# Stored items
########
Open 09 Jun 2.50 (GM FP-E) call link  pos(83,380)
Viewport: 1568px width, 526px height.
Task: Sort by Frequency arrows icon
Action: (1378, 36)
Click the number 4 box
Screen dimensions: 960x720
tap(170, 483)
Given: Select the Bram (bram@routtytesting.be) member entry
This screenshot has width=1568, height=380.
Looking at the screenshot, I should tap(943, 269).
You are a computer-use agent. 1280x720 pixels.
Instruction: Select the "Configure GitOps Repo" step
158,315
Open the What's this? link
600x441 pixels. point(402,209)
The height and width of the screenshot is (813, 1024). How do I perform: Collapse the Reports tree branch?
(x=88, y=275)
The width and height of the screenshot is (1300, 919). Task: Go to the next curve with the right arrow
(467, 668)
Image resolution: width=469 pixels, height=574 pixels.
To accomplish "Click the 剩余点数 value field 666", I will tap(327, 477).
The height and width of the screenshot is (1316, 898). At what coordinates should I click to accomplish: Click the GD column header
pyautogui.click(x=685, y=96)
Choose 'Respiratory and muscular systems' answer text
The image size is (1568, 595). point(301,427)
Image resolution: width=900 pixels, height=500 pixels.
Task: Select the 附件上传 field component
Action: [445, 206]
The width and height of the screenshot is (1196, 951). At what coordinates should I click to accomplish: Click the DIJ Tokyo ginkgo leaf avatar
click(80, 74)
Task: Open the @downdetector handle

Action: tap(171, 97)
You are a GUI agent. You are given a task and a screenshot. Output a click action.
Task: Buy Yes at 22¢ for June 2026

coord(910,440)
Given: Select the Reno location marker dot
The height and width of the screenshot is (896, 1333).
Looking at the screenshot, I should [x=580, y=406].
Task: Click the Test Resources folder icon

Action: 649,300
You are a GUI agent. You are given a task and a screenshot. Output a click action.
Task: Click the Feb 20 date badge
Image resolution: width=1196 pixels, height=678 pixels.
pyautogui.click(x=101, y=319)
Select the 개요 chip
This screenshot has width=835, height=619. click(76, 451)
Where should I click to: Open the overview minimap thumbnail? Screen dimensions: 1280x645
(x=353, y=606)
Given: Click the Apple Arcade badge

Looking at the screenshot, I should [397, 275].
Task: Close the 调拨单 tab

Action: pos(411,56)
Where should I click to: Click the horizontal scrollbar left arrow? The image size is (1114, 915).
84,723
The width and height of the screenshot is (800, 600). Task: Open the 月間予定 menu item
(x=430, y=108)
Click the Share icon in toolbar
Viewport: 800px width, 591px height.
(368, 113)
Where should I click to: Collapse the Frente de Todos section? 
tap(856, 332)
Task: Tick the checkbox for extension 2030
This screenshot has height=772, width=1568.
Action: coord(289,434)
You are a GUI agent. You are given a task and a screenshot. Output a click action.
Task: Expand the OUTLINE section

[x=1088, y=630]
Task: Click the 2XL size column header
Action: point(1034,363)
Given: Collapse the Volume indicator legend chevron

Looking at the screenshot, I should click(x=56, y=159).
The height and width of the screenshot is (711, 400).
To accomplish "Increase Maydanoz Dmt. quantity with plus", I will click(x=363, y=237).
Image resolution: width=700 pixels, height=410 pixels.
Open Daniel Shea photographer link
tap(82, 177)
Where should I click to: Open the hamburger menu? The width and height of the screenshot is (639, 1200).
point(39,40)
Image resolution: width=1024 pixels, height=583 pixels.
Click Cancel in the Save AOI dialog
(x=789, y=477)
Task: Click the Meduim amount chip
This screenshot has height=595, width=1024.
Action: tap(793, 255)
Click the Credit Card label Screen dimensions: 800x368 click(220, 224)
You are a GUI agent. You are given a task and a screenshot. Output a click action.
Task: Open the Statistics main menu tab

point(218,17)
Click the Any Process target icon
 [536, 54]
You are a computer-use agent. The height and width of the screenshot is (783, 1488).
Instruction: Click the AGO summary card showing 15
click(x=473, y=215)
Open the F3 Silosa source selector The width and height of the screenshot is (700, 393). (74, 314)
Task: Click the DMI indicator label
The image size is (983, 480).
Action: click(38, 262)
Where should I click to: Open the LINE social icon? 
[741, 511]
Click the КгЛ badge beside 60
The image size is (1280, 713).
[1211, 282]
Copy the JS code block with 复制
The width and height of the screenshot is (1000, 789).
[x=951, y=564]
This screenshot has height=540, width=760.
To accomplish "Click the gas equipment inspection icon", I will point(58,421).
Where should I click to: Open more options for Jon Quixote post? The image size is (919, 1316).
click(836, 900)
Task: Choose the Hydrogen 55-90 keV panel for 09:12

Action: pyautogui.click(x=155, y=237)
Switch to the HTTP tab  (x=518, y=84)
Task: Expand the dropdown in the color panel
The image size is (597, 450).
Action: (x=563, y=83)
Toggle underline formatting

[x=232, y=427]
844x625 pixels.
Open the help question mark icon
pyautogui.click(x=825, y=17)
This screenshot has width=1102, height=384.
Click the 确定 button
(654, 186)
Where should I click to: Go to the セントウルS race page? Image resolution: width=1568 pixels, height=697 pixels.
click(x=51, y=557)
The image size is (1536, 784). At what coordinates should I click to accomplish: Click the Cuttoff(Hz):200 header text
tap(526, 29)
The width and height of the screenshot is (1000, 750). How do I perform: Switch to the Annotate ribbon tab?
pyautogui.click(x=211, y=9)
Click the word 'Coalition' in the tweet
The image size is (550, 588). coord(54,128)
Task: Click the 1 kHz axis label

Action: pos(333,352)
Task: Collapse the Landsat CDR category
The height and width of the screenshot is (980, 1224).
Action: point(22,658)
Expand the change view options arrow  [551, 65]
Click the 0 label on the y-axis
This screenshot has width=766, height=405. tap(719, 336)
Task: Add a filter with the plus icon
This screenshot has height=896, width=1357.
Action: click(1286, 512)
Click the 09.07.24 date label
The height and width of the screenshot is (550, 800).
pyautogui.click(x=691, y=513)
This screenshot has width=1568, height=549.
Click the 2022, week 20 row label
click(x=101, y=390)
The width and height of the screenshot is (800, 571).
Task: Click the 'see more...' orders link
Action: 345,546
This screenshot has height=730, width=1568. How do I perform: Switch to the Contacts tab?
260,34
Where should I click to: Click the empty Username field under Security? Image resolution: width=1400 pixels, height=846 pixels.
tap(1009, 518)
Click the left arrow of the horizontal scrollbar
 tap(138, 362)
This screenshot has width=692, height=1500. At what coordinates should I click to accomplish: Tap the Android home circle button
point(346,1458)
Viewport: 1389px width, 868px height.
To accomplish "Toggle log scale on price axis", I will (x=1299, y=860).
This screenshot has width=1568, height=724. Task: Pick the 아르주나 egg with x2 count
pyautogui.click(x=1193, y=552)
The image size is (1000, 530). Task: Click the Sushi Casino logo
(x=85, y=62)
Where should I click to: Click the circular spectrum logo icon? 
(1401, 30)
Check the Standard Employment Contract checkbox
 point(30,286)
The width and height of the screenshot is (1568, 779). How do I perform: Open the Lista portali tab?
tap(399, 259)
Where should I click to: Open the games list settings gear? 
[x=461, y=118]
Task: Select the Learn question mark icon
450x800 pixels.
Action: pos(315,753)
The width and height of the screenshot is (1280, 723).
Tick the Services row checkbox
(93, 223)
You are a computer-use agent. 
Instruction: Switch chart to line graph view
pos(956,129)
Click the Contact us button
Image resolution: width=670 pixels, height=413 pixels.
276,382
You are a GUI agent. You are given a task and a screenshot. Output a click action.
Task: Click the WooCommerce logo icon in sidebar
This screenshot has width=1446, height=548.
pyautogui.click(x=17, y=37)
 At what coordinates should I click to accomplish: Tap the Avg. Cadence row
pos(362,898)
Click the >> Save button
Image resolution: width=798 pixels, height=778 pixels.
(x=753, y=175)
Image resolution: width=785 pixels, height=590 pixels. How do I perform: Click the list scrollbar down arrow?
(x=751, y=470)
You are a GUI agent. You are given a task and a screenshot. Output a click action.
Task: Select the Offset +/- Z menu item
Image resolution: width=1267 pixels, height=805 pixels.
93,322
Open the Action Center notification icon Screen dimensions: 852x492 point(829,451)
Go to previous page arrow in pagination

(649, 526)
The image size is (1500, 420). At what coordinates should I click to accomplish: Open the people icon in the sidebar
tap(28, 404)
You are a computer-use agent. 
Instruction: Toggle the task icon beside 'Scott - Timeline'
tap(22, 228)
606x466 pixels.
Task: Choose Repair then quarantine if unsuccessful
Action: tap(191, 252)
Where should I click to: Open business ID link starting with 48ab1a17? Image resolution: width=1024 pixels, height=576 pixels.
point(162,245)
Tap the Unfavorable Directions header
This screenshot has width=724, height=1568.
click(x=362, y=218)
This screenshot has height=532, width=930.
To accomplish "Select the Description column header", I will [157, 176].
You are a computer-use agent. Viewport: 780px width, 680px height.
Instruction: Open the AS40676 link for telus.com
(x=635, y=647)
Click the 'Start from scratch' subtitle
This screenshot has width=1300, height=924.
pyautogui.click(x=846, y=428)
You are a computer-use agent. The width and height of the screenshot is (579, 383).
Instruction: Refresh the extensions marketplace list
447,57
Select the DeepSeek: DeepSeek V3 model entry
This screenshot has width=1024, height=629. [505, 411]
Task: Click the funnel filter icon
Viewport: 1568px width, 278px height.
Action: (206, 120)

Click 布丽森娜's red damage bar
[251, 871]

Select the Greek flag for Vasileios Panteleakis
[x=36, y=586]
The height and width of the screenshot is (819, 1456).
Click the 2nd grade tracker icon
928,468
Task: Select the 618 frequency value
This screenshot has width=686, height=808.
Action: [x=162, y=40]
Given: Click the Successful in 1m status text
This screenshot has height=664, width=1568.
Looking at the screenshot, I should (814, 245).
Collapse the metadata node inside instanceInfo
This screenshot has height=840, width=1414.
########
# Directions
Out of the data above, set down the lines from the one with "Click the Any Process target icon" to the one with "Task: Click the DMI indicator label", both included, exactly as written and with no additions.

# Result for this task
Click the Any Process target icon
 [536, 54]
You are a computer-use agent. The height and width of the screenshot is (783, 1488).
Instruction: Click the AGO summary card showing 15
click(x=473, y=215)
Open the F3 Silosa source selector The width and height of the screenshot is (700, 393). (74, 314)
Task: Click the DMI indicator label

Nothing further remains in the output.